Show each line in the entries below that contains the word "computer", copying every such line in full.

----

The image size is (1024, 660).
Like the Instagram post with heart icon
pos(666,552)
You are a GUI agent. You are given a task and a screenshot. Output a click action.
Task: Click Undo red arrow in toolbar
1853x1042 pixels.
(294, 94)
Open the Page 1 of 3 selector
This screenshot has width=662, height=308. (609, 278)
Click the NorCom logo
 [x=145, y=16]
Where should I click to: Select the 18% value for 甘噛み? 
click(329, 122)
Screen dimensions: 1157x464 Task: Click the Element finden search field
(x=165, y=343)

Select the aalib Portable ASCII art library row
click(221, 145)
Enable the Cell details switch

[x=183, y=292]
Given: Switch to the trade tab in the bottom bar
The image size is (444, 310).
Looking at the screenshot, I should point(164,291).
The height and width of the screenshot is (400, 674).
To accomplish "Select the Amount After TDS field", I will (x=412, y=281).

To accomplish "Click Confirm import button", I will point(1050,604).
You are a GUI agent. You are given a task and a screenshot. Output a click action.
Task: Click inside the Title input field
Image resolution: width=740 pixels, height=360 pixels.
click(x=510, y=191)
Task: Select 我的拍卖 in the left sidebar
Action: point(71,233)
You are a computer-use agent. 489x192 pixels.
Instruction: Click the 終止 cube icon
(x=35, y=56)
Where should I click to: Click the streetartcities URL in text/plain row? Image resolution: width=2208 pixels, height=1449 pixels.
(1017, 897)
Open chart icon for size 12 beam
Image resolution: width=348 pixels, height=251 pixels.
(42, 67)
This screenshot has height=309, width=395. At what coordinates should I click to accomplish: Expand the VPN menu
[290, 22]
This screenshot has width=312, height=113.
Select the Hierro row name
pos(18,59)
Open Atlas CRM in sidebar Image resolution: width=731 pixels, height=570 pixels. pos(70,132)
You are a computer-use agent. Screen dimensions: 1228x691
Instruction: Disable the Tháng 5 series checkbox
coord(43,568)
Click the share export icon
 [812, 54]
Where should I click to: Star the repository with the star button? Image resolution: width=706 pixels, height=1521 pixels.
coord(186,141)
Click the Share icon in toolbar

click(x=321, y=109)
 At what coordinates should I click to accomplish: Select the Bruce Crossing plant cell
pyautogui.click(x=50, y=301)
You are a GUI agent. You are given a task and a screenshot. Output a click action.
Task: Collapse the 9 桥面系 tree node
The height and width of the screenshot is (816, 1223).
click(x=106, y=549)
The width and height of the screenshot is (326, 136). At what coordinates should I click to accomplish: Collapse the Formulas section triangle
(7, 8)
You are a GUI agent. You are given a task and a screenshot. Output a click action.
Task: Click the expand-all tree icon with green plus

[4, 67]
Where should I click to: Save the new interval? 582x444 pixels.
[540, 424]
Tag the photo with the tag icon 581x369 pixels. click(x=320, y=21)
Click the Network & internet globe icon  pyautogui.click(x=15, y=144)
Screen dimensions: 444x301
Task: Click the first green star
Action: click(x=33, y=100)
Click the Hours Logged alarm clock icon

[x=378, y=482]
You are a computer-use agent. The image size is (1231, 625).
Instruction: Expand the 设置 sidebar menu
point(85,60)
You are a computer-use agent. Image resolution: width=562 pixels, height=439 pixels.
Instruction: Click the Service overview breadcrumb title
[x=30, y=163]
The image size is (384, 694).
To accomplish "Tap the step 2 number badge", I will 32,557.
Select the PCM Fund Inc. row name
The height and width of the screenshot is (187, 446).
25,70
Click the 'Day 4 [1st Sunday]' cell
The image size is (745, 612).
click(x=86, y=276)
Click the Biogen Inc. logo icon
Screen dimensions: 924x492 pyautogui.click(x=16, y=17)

----

▶ _Solution to this exercise_:
You are a computer-use agent. 489x192 pixels.
You are a computer-use agent. Screen dimensions: 1228x691
You are a computer-use agent. The image size is (1231, 625).
You are a computer-use agent. Image resolution: width=562 pixels, height=439 pixels.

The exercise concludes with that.